(Stored items)
* * *

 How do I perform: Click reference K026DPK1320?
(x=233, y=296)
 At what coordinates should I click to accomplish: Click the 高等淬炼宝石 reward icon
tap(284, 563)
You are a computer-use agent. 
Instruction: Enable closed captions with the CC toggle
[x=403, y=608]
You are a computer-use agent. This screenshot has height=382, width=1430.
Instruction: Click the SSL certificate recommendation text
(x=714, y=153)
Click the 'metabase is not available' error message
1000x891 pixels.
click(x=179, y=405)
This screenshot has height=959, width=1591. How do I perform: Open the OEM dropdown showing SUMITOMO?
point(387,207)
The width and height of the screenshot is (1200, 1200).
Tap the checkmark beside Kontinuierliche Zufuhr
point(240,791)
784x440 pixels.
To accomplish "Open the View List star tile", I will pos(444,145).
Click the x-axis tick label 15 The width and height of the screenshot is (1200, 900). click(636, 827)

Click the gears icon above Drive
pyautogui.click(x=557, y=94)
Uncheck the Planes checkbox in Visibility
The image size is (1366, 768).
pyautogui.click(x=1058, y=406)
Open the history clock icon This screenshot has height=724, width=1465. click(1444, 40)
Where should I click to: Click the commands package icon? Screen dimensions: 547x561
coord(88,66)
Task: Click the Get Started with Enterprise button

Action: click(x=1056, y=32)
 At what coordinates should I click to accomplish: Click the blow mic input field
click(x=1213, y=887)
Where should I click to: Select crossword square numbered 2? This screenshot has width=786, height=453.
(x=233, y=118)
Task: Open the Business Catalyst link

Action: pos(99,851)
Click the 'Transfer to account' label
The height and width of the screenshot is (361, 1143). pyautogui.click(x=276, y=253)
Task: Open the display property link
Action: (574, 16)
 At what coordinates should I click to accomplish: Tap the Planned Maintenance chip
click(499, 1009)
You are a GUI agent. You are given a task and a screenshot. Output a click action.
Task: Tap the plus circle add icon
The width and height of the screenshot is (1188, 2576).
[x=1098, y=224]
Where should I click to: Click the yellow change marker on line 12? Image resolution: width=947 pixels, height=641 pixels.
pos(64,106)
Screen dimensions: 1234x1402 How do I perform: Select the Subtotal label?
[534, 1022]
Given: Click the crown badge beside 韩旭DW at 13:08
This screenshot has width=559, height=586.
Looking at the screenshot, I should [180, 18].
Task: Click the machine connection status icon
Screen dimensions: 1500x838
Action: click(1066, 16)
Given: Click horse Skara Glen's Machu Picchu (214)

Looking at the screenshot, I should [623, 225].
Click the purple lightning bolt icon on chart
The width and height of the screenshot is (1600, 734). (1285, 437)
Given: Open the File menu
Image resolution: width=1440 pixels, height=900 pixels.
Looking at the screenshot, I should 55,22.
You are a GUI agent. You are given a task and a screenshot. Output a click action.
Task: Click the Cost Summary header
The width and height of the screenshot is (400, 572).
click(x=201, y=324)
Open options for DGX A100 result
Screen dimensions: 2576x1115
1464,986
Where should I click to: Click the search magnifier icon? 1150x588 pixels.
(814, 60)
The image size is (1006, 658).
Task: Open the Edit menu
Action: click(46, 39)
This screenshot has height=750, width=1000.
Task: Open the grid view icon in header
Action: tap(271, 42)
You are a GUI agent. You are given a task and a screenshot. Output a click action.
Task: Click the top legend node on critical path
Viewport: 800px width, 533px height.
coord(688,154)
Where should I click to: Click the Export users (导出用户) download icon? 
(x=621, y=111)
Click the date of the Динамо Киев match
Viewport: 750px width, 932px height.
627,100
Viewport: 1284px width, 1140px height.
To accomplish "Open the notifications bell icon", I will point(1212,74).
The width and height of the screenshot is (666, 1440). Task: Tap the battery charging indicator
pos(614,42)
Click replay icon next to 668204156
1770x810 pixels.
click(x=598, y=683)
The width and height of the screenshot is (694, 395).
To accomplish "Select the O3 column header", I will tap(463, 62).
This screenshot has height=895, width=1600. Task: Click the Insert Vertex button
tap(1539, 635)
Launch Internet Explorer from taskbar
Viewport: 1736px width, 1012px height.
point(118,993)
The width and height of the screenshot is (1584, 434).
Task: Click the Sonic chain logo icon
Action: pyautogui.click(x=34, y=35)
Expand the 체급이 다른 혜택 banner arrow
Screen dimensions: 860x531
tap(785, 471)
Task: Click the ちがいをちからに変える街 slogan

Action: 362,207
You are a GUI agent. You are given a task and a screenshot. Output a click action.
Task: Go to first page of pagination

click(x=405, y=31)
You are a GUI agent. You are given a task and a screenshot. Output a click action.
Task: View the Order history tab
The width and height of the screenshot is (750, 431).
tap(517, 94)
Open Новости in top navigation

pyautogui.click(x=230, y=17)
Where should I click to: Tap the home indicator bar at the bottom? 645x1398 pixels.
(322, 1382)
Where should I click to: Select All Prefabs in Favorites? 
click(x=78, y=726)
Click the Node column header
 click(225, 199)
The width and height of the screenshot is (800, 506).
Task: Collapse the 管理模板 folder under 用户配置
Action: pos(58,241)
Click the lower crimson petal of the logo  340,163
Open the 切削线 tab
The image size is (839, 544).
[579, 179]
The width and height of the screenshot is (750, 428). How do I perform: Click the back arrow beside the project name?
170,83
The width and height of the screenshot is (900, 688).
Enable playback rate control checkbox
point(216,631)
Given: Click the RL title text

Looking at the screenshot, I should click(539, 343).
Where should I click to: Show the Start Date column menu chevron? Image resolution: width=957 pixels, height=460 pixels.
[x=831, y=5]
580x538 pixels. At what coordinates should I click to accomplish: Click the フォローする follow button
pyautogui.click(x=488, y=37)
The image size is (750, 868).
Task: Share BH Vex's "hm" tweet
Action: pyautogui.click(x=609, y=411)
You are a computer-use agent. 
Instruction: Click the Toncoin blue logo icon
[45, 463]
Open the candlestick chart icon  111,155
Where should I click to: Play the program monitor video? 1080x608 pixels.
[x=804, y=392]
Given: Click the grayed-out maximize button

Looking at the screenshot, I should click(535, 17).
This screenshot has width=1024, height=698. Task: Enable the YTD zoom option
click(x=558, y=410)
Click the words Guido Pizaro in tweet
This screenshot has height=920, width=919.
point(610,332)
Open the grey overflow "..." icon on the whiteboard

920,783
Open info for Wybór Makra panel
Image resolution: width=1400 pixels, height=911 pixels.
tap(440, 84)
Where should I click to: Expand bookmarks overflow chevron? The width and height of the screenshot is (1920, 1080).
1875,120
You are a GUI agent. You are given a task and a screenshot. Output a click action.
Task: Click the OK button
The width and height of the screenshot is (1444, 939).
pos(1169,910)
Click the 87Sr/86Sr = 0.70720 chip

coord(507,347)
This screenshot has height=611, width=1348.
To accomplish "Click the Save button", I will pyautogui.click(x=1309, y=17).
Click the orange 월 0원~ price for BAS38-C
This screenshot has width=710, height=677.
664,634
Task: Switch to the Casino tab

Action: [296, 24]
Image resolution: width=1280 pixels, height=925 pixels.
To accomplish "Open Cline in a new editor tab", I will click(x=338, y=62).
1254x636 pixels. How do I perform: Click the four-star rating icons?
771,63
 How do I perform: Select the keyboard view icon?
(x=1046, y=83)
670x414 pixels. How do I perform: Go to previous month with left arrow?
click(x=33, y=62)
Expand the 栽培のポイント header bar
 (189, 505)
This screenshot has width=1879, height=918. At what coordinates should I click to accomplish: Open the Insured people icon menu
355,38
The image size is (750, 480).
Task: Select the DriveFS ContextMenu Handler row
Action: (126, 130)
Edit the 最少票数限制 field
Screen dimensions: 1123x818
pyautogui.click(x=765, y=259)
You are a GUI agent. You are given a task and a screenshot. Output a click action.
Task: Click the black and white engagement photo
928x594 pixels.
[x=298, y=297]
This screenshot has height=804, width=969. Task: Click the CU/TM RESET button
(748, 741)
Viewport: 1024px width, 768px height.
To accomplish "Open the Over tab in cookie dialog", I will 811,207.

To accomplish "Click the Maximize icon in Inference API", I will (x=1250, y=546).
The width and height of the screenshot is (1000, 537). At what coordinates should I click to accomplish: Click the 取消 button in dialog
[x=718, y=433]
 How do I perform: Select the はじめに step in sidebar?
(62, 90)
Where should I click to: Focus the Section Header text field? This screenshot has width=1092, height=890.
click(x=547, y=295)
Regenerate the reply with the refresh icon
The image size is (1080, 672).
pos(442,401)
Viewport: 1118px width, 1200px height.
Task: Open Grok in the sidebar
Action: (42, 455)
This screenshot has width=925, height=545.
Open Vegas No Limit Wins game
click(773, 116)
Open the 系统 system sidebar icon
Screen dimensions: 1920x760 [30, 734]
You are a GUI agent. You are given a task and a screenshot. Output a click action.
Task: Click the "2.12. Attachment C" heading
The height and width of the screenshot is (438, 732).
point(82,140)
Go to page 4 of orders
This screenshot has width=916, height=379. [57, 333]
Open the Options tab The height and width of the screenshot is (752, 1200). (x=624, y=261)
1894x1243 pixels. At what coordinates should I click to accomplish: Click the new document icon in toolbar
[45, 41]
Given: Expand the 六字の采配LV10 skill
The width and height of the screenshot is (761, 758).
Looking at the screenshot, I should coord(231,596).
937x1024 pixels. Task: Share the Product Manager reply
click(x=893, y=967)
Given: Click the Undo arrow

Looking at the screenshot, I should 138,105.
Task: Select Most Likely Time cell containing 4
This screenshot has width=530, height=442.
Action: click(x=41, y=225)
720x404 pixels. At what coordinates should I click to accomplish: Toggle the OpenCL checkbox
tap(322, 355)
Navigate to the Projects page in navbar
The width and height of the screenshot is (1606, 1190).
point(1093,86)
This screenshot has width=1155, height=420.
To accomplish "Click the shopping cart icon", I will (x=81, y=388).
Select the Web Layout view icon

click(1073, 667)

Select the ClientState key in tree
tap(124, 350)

* * *

Work item: Make a copy of each line in the records above that has the word "history".

Output below:
Open the history clock icon This screenshot has height=724, width=1465. click(1444, 40)
Task: View the Order history tab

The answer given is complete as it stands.